On Monday, during his copyright infringement trial at a federal court in Lower Manhattan, singer-songwriter Ed Sheeran appeared to be frustrated and annoyed while on the witness stand. Sheeran played songs briefly with his guitar as part of his testimony, showing the court a sampling of songs by him and others to demonstrate a common building block of pop songwriting—the four-chord progression.
Sheeran’s defense team also showed the jury a video of a TV performance by a comedy rock band mashing up many hit songs into one. The trial, which began its second week on Monday, seeks to answer whether Sheeran wrote his hit song “Thinking Out Loud” by copying Marvin Gaye’s 1973 classic “Let’s Get It On.” Sheeran is accused by the heirs of Ed Townsend, who co-wrote “Let’s Get It On.” Townsend-Griffin, his daughter, is the lead plaintiff.

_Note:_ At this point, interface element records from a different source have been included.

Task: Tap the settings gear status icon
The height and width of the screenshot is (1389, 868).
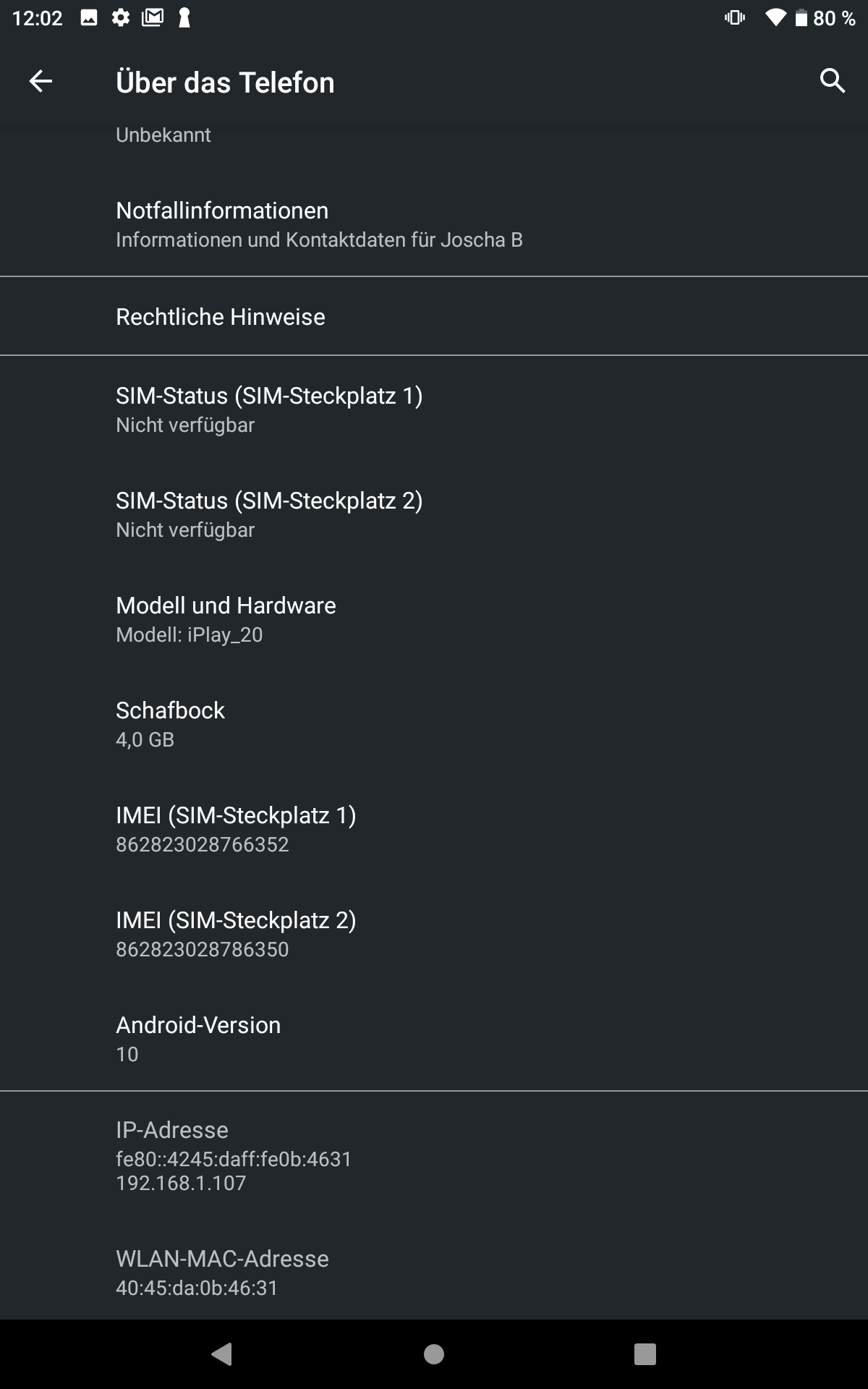Action: click(x=121, y=18)
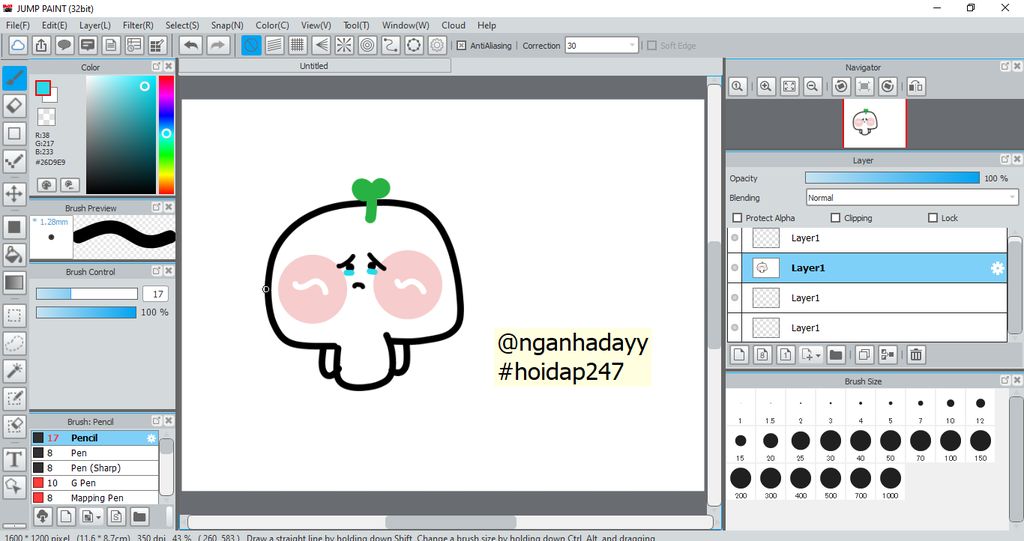Click the layer Opacity slider
Screen dimensions: 1024x541
[x=892, y=178]

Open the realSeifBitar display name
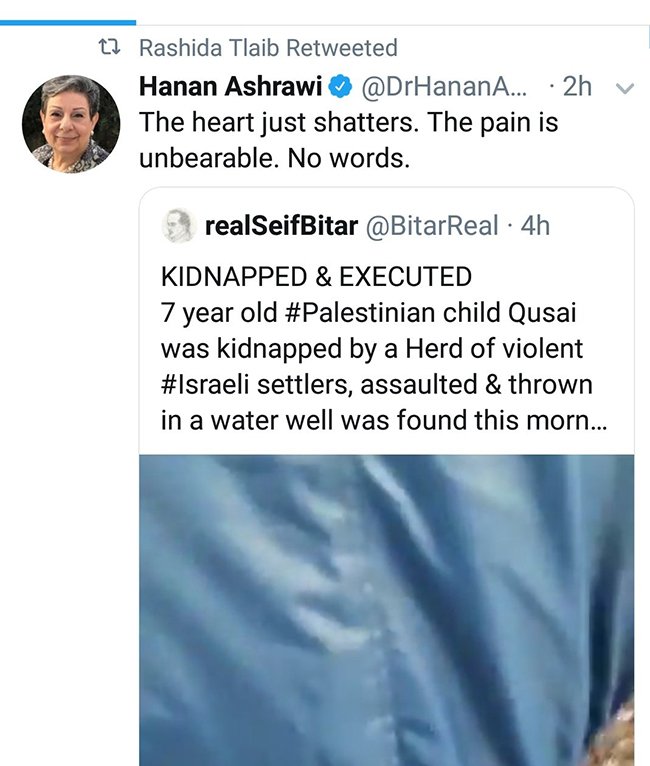click(281, 226)
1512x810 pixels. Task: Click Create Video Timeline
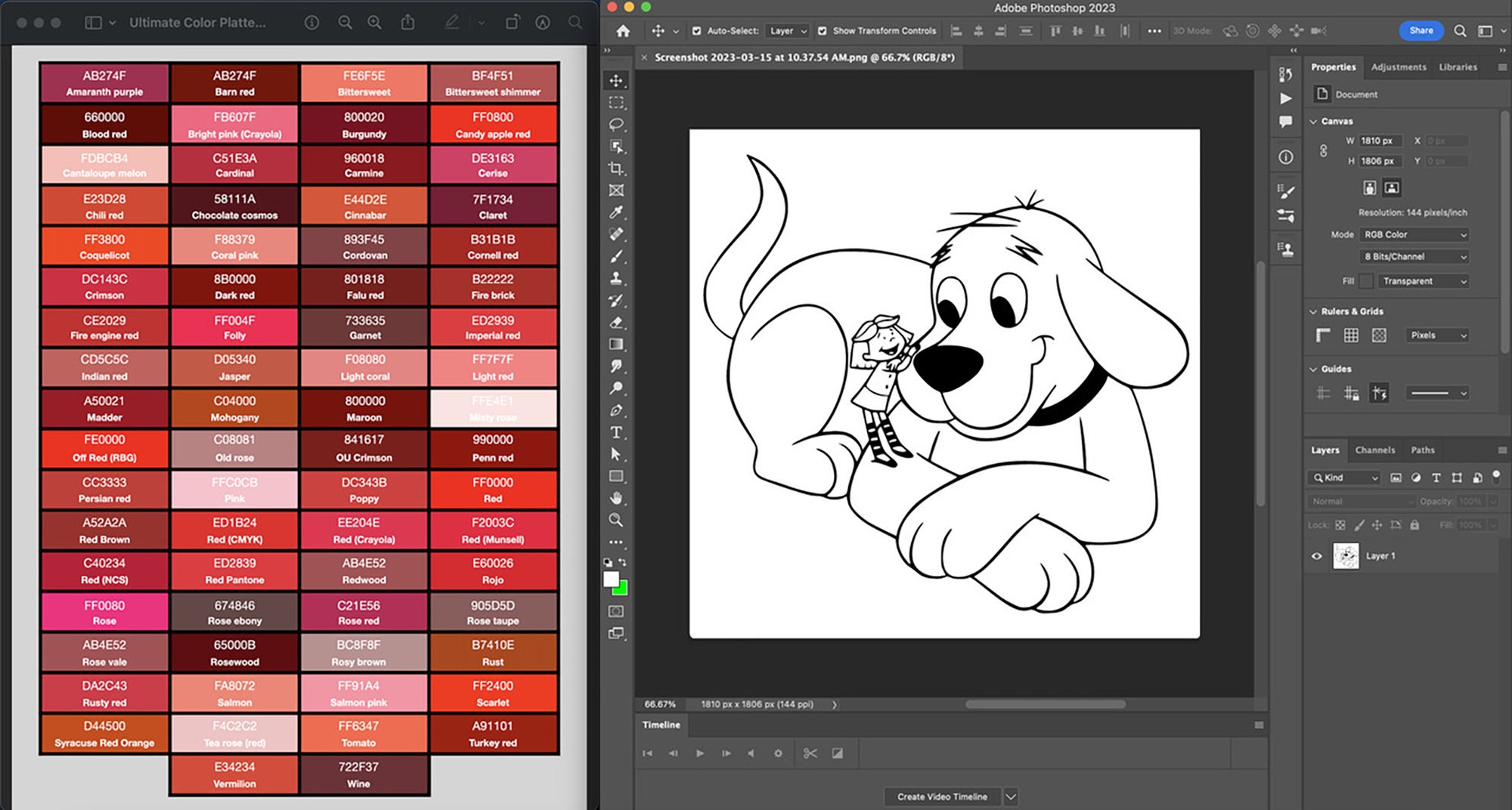point(942,796)
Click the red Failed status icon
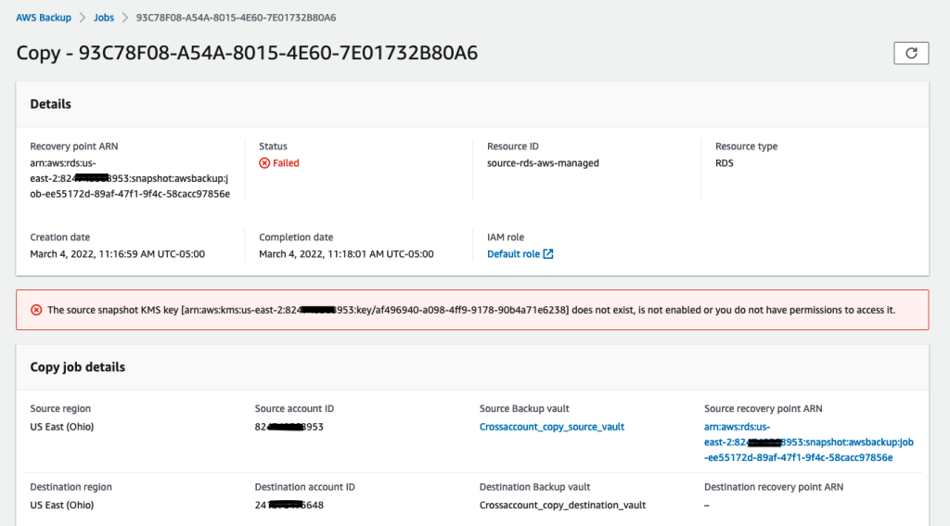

When a Townsend family attorney questioned Sheeran, he referred to him as making “mistakes in his recollections of writing and recording.” Sheeran replied, “I don’t feel it’s a mistake that I can’t remember a specific date.” Earlier, Sheeran’s defense attorney asked him if he had copied anything from “Let’s Get It On” when he wrote “Thinking Out Loud,” and Sheeran replied, “No.” He was also asked if he was thinking about “Let’s Get It On” while writing his song, and he again said “no.” Sheeran called the allegations in this case “insulting.” The trial is set to continue on Tuesday.